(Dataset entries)
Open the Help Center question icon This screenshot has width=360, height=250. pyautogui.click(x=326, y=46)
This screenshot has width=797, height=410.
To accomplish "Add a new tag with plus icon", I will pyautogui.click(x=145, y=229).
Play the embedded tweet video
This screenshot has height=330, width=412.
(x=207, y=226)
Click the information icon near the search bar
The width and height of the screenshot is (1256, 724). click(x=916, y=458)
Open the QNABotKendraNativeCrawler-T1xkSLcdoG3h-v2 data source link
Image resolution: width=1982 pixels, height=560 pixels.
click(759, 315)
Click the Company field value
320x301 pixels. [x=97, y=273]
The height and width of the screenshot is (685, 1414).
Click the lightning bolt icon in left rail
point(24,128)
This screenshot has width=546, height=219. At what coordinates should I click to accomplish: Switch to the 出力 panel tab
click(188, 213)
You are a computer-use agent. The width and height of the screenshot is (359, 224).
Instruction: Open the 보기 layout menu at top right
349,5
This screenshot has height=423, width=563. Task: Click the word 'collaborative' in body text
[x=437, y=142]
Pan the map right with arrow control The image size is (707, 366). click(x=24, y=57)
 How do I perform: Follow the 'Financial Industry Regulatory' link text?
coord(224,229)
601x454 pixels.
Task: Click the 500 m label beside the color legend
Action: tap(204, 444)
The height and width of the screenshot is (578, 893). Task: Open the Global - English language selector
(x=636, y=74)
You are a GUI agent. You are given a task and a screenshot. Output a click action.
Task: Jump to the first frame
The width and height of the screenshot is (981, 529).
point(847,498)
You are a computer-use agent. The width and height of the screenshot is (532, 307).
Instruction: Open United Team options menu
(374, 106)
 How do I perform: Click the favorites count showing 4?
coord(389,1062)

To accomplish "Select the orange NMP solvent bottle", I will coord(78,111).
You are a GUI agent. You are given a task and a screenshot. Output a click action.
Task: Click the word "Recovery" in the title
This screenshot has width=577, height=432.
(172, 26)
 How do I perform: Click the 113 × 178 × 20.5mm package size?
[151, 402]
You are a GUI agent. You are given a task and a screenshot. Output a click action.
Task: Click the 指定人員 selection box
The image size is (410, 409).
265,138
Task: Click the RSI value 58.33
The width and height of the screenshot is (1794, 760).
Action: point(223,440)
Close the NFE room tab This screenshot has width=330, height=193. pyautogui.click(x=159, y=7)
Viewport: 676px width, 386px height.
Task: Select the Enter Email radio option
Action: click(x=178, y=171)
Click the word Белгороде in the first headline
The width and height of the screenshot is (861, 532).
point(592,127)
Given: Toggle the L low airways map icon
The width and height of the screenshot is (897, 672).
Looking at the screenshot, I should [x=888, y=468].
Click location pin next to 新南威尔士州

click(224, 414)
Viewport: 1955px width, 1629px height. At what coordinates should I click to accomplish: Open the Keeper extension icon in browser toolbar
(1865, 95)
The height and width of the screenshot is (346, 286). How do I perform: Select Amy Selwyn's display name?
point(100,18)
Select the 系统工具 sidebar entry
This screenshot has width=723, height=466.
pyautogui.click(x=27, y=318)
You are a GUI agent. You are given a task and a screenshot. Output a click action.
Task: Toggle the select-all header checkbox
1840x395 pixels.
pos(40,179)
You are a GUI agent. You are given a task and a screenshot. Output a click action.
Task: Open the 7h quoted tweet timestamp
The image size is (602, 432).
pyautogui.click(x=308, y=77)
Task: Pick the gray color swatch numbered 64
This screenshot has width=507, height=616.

— Your instructions —
Every single line in the records above must be written out exactly.

— Task response —
Open the Help Center question icon This screenshot has width=360, height=250. pyautogui.click(x=326, y=46)
This screenshot has width=797, height=410.
To accomplish "Add a new tag with plus icon", I will pyautogui.click(x=145, y=229).
Play the embedded tweet video
This screenshot has height=330, width=412.
(x=207, y=226)
Click the information icon near the search bar
The width and height of the screenshot is (1256, 724). click(x=916, y=458)
Open the QNABotKendraNativeCrawler-T1xkSLcdoG3h-v2 data source link
Image resolution: width=1982 pixels, height=560 pixels.
click(759, 315)
Click the Company field value
320x301 pixels. [x=97, y=273]
The height and width of the screenshot is (685, 1414).
Click the lightning bolt icon in left rail
point(24,128)
This screenshot has width=546, height=219. At what coordinates should I click to accomplish: Switch to the 出力 panel tab
click(188, 213)
You are a computer-use agent. The width and height of the screenshot is (359, 224).
Instruction: Open the 보기 layout menu at top right
349,5
This screenshot has height=423, width=563. Task: Click the word 'collaborative' in body text
[x=437, y=142]
Pan the map right with arrow control The image size is (707, 366). click(x=24, y=57)
 How do I perform: Follow the 'Financial Industry Regulatory' link text?
coord(224,229)
601x454 pixels.
Task: Click the 500 m label beside the color legend
Action: tap(204, 444)
The height and width of the screenshot is (578, 893). Task: Open the Global - English language selector
(x=636, y=74)
You are a GUI agent. You are given a task and a screenshot. Output a click action.
Task: Jump to the first frame
The width and height of the screenshot is (981, 529).
point(847,498)
You are a computer-use agent. The width and height of the screenshot is (532, 307).
Instruction: Open United Team options menu
(374, 106)
 How do I perform: Click the favorites count showing 4?
coord(389,1062)

To accomplish "Select the orange NMP solvent bottle", I will coord(78,111).
You are a GUI agent. You are given a task and a screenshot. Output a click action.
Task: Click the word "Recovery" in the title
This screenshot has width=577, height=432.
(172, 26)
 How do I perform: Click the 113 × 178 × 20.5mm package size?
[151, 402]
You are a GUI agent. You are given a task and a screenshot. Output a click action.
Task: Click the 指定人員 selection box
The image size is (410, 409).
265,138
Task: Click the RSI value 58.33
The width and height of the screenshot is (1794, 760).
Action: point(223,440)
Close the NFE room tab This screenshot has width=330, height=193. pyautogui.click(x=159, y=7)
Viewport: 676px width, 386px height.
Task: Select the Enter Email radio option
Action: click(x=178, y=171)
Click the word Белгороде in the first headline
The width and height of the screenshot is (861, 532).
point(592,127)
Given: Toggle the L low airways map icon
The width and height of the screenshot is (897, 672).
Looking at the screenshot, I should [x=888, y=468].
Click location pin next to 新南威尔士州

click(224, 414)
Viewport: 1955px width, 1629px height. At what coordinates should I click to accomplish: Open the Keeper extension icon in browser toolbar
(1865, 95)
The height and width of the screenshot is (346, 286). How do I perform: Select Amy Selwyn's display name?
point(100,18)
Select the 系统工具 sidebar entry
This screenshot has width=723, height=466.
pyautogui.click(x=27, y=318)
You are a GUI agent. You are given a task and a screenshot. Output a click action.
Task: Toggle the select-all header checkbox
1840x395 pixels.
pos(40,179)
You are a GUI agent. You are given a task and a screenshot. Output a click action.
Task: Open the 7h quoted tweet timestamp
The image size is (602, 432).
pyautogui.click(x=308, y=77)
Task: Pick the gray color swatch numbered 64
This screenshot has width=507, height=616.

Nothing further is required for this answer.